Tue Jul 14, 2009 2:53pm GMT
 

KHARTOUM (Reuters) - A senior Sudanese politician called on Tuesday for an enquiry into reports young women from Sudan's Christian south had been flogged for defying Islamic law by wearing trousers in Khartoum.

Police arrested 13 young women earlier this month, accusing them of wearing indecent clothes in a Khartoum cafe, and later flogged 10 of them, one of the arrested women told journalists.

Lubna Hussein, who works as an information officer for the U.N. mission in Khartoum, said some of the women detained with her were from southern Sudan, where most of the population is Christian.

Khartoum, along with all of Sudan's Muslim north, operates under Islamic sharia law, but the punishment of residents of the capital originating from the south remains a sensitive issue.

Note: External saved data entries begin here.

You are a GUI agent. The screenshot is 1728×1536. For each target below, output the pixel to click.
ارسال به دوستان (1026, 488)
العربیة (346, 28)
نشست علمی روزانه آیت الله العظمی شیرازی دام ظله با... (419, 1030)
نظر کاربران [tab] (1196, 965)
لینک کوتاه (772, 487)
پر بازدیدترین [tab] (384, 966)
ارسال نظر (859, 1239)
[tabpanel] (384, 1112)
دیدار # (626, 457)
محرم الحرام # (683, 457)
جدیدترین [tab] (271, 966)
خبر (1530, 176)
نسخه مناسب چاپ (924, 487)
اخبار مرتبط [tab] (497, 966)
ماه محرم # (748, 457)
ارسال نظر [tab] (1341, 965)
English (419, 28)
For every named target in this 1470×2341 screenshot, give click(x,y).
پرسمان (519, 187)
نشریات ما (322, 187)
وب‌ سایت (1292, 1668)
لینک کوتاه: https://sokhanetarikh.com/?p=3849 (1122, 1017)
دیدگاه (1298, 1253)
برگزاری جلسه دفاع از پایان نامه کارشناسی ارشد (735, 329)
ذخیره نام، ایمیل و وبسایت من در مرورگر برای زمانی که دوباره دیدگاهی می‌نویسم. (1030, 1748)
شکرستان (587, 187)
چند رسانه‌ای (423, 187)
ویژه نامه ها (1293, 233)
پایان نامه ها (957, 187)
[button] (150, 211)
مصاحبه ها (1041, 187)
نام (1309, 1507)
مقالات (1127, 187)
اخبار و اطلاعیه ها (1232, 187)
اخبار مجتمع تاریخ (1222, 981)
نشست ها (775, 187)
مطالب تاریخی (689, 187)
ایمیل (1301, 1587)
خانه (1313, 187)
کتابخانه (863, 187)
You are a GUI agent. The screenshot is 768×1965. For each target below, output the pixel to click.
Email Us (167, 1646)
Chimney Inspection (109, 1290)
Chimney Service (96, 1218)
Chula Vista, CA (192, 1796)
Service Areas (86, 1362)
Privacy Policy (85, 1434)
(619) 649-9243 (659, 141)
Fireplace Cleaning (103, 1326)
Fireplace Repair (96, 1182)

Sudan is supposed to be working to soften the impact of sharia for southerners living in Khartoum under a 2005 peace deal that ended decades of north-south civil war. Sharia law was lifted in the south by the deal.

Yasir Arman, a senior member of the south's dominant Sudan People's Liberation Movement (SPLM), told Reuters he was calling for an investigation into the case to see why the southern women were not given greater protection.

"We condemn this in the strongest terms. It is an infringement of the rights of women and youths. I believe Commission for the Rights of Non-Muslims in the National Capital should look into it," he said, referring to a body set up under the 2005 accord.

Arman said hundreds of southern women were also regularly punished for brewing alcohol in Khartoum.

"They are being punished for something that is acceptable in the south. This is one of the paradoxes that is undermining the chances of unity of Sudan."

Southerners have been promised a referendum on whether to split off from northern Sudan in January 2011. The SPLM has repeatedly complained that problems in the roll out of the peace deal have made it difficult for them to make the case for unity.

Lubna Hussein, who is from north Sudan, told Reuters on Tuesday she was still waiting for her case to be heard after the arrest. "The police called me in for questioning again yesterday to ask about the shirt I was wearing at the time. They said it was too short and the material too thin," she said.